I don't understand the problem here? I assume that you're endowing $\text{Mat}_n\left(\mathbb{R}\right)$ with the topology induced by the usual matrix norm $\displaystyle |||A|||=\sqrt{\sum_{i=1}^{n}\sum_{j=1}|a_{i,j}|^2} ,\quad A=[a_{i,j}]$. If so, isn't

$\displaystyle f:\text{Mat}_n\left(\mathbb{R}\right)\to\mathbb{R} ^{n^2}:\begin{pmatrix}a_{1,1} & \cdots & a_{1,n}\\ \vdots & \ddots & \vdots\\ a_{n,1} & \cdots & a_{n,n}\end{pmatrix}\mapsto \left(a_{1,1},\cdots,a_{n,1},\cdots,a_{1,n} & \cdots a_{n,n}\right)$

a surjective isometry, and thus trivially a homeomorphism?

3. ah i see, thanks! isometries are continuous and since f is a surjective isometry the inverse of f must be continuous as well correct?

4. Originally Posted by oblixps
ah i see, thanks! isometries are continuous and since f is a surjective isometry the inverse of f must be continuous as well correct?
Right! In general every isometry is uniform continuous since it's Lipschitz. More specifically if $f:\left(X,d_X\right)\to\left(Y,d_Y\right)$ is an isometry then it's continuous since

given any $x_0$ and $\varepsilon>0$ we see that $f\left(B_{\varepsilon}(x)\right)\subseteq B_{\varepsilon}\left(f(x)\right)$ (in fact they're equal) since $d_X(x_0,x)<\varepsilon\implies d_Y(f(x),f(x_0))=d_X(x,x_0)<\varepsilon$.

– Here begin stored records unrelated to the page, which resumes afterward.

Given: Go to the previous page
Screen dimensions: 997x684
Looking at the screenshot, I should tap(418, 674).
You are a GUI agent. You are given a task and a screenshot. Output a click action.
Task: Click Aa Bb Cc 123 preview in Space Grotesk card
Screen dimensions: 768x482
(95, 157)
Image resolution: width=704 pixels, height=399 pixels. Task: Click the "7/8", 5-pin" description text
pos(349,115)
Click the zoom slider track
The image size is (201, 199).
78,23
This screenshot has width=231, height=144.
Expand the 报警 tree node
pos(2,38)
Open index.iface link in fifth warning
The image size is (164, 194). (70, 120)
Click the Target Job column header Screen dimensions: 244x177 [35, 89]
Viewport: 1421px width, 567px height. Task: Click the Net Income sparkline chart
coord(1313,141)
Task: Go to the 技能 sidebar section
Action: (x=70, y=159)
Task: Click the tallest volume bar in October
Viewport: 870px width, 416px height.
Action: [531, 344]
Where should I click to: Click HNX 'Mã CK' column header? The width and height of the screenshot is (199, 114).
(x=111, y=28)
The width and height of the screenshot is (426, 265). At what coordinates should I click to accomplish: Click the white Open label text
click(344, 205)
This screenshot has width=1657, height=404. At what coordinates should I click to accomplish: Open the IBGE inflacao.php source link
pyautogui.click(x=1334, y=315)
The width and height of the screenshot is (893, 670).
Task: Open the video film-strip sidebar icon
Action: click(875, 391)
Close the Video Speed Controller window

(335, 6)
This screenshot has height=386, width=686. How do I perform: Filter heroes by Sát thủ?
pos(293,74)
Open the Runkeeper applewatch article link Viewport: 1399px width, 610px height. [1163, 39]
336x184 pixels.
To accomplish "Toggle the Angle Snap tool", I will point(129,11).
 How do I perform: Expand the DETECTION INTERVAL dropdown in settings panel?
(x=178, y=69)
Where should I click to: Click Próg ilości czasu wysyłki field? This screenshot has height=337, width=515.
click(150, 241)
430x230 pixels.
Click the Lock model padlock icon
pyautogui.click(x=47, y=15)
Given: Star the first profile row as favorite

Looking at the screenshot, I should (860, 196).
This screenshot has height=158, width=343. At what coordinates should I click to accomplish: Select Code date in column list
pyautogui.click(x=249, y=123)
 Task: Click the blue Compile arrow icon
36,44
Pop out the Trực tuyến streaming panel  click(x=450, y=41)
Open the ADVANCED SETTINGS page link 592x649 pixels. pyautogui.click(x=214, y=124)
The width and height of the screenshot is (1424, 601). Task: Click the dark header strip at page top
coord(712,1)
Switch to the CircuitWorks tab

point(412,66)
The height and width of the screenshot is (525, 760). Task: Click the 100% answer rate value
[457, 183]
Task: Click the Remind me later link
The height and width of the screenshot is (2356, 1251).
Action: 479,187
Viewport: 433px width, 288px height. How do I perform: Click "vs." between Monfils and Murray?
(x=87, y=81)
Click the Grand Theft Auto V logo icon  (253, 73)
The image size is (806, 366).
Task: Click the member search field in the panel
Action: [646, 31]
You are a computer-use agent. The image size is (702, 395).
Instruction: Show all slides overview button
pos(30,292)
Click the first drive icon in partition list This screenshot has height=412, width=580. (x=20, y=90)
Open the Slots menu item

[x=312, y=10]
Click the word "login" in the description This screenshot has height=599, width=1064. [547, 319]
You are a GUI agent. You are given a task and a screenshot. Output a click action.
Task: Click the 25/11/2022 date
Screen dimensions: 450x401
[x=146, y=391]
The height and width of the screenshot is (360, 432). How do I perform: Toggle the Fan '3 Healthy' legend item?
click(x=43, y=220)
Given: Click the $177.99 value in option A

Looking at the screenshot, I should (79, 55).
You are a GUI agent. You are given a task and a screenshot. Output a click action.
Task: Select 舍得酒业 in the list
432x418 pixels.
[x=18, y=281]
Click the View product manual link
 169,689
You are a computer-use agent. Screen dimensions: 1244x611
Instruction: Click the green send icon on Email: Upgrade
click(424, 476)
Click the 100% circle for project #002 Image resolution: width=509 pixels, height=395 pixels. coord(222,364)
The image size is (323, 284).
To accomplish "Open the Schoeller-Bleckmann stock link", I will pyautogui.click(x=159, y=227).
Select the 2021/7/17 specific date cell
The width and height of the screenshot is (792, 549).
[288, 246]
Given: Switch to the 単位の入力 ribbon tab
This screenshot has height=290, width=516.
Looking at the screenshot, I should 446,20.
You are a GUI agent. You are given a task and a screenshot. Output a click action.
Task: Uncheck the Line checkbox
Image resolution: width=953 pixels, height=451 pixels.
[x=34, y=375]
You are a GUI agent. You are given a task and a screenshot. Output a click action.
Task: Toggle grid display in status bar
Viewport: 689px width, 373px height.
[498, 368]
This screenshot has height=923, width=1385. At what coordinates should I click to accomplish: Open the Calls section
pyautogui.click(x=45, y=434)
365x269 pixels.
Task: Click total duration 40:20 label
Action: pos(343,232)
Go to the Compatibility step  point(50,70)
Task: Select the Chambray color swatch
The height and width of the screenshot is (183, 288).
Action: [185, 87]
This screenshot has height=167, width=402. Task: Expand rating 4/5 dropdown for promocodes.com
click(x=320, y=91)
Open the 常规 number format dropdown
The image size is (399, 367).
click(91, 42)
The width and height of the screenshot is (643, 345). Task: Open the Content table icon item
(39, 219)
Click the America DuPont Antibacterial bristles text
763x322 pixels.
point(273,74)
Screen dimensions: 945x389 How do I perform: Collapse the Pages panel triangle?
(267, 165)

Isometries are also always injective since if $x\ne x'$ then $0\ne d_X(x,x')=d_Y(f(x),f(x'))$ and thus $f(x)\ne f(x')$. Thus, if $f$ is a surjective isometry it

must be bijective. But, we can also see that $f^{-1}$ is an isometry. Indeed, if $y,y'\in Y$ then by surjectivity we know that $y=f(x),y'=f(x')$ for some

$x,x'\in X$ and thus $d_Y\left(y,y'\right)=d_Y(f(x),f(x'))=d_X(x,x')=d_X \left(f^{-1}(y),f^{-1}(y')\right)$ from where the conclusion follows.